Monday, April 13, 2009

Spring Awakening (Novello Theatre, West End)

Spring Awakening... It is to late 19th century Germany what Heathers was to 1980s America.

Random? Yeah.

Accurate? Sort of.

I wish I had the program in front of me, because it had an excellent blurb about the original author and the reinterpretation as a rock musical. The long and short of it is this - dude who originally wrote it was writing a commentary on the stress of German education among the upper echelon and how it led to a potential spate of problems, especially when dealing with arbitrary measures to determine who can proceed and who cannot. When it was published and originally performed, it was so censored that the entire point that was trying to be made was lost on the censor's floor.

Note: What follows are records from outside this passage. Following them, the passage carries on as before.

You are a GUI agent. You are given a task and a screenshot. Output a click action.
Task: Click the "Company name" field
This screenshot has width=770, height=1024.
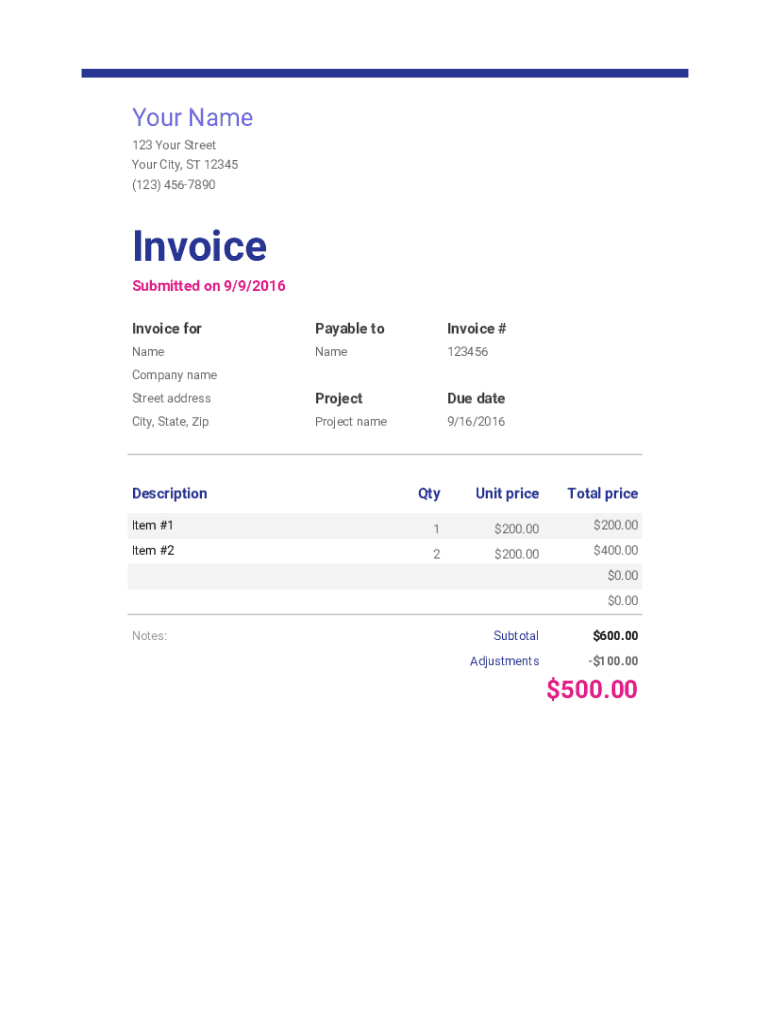(x=174, y=375)
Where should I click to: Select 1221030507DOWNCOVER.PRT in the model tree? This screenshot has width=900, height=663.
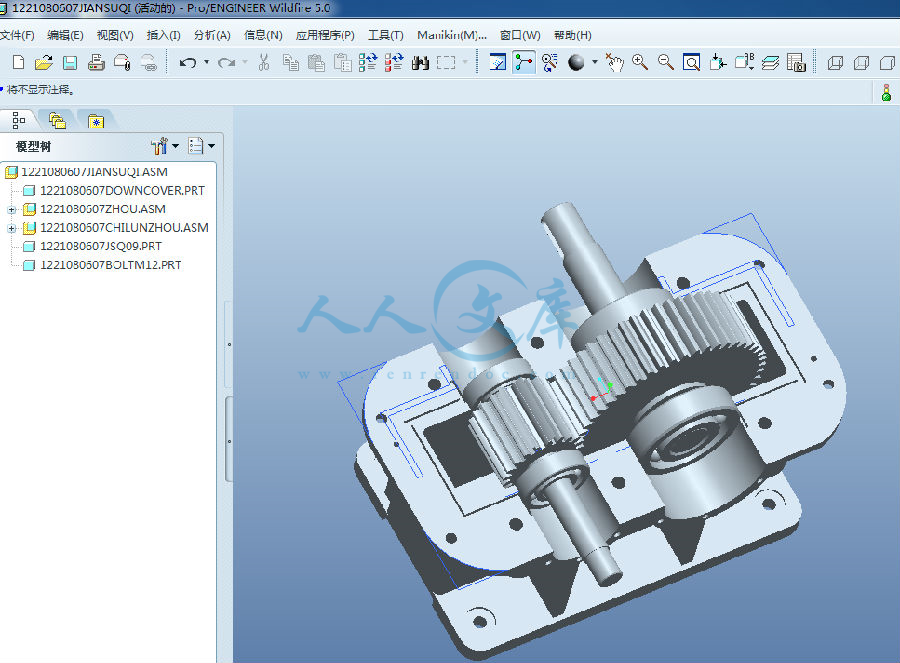[121, 191]
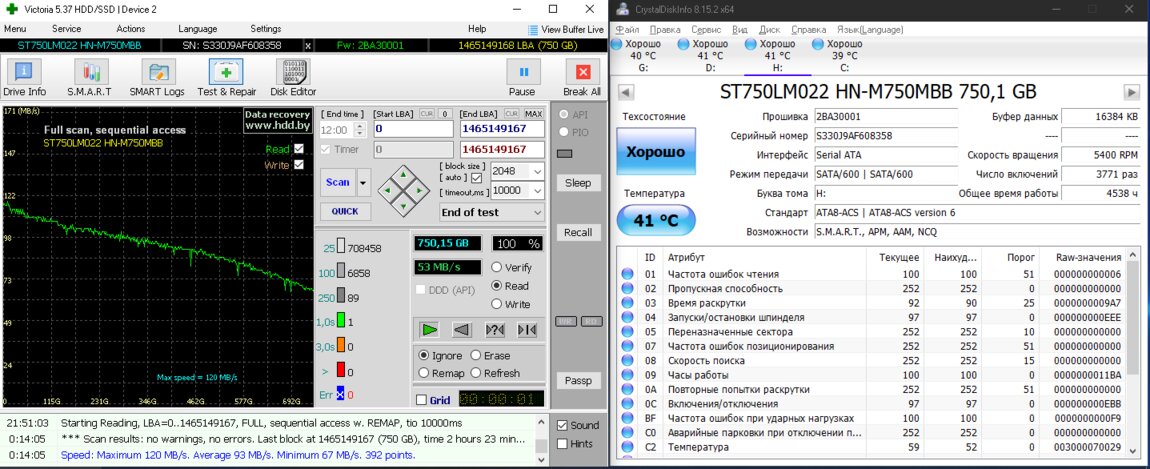Expand the Scan button dropdown arrow
Screen dimensions: 1150x469
tap(363, 183)
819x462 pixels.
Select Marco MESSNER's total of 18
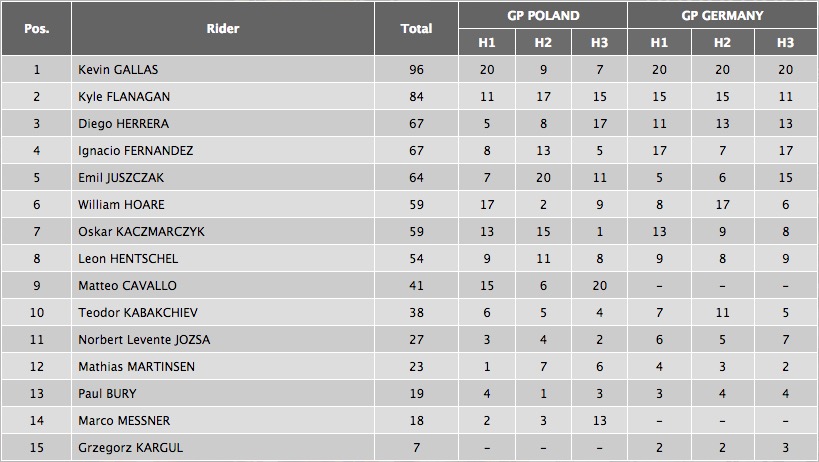click(x=416, y=421)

100 years later... Some one else comes across it and goes "hey, let's turn this into a musical" and so current day Spring Awakening was born.

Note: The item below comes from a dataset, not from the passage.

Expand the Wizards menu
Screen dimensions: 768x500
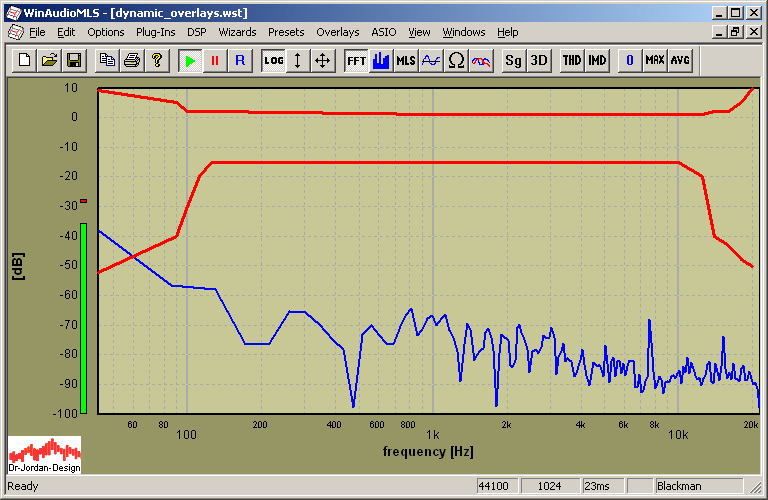(237, 32)
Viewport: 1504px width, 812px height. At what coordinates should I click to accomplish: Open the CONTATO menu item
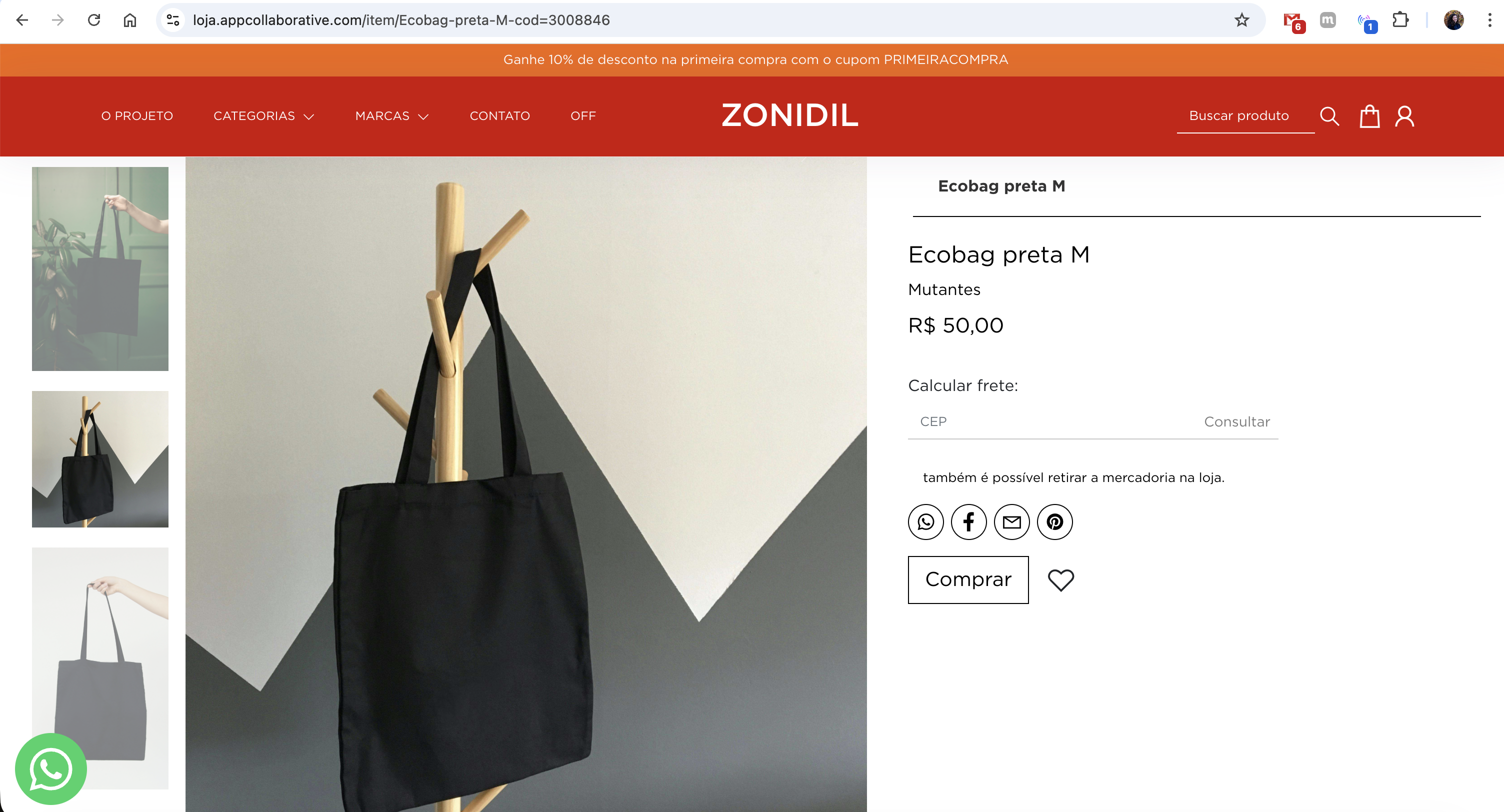pos(500,116)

A few things that made my American brain go "bwuh" was the vowel sounds from British mouths. The difference between "Gowd" and "Gahd" was making me go "oh, almost!" from having listened to the soundtrack so many times. Changing the name of one of the characters from "Fanny" to "Laura" or some such also mildly irritated me, but I realized that it was a serious enough part of the play that the invariable titters from the audience would break the tension. (Fanny, in BritSlangSpeak is roughly equivalent to pussy in American - a euphamism for the external female genitalia without the insulting quality of cooze, twat, or cunt.)

I also fell completely in love with the actor who played Georg. I think he out of all of the cast embraced their character without overacting. Melchior was good, but a little shy at times, which was not in character. Hanschen hammed it up a bit, but I think his character leans that way. Otto was grand. Moritz had a HUGE problem with controlling his volume, particularly when miked, and blasted out the audience's collective eardrums when he was supposed to be intense or enthused. His energy was good, but his control was lacking. The girls were generally unremarkable, but they were designed to have a role that progressed the boys' plot. Though, the girl who played Anna (I think) looked remarkably like a young Emma Watson with the way she was styled.

My favorite part, and the part that it seemed took the audience the longest time to catch onto was the manner in which the adult roles were treated. All of the adult characters in the play were performed by one actor and one actress. The commentary on the essential interchangability of adults in a teenager's life is a wonderful insight into the size and scope of an adolescent universe.

I wish that I'd been able to get a photo of the set. It was a combination of controlled chaos, but it incorporated everything that was needed for each scene without being cluttered. The use of vertical space is what kept it from being too insane.

A big thank you to Kevin Spacey and the other producers (both executive and assistant) for having the faith and the vision to bring this to London. Yeah, it'd done well in New York, but American audiences are different from European audiences, especially when it comes to how they view their children and schools.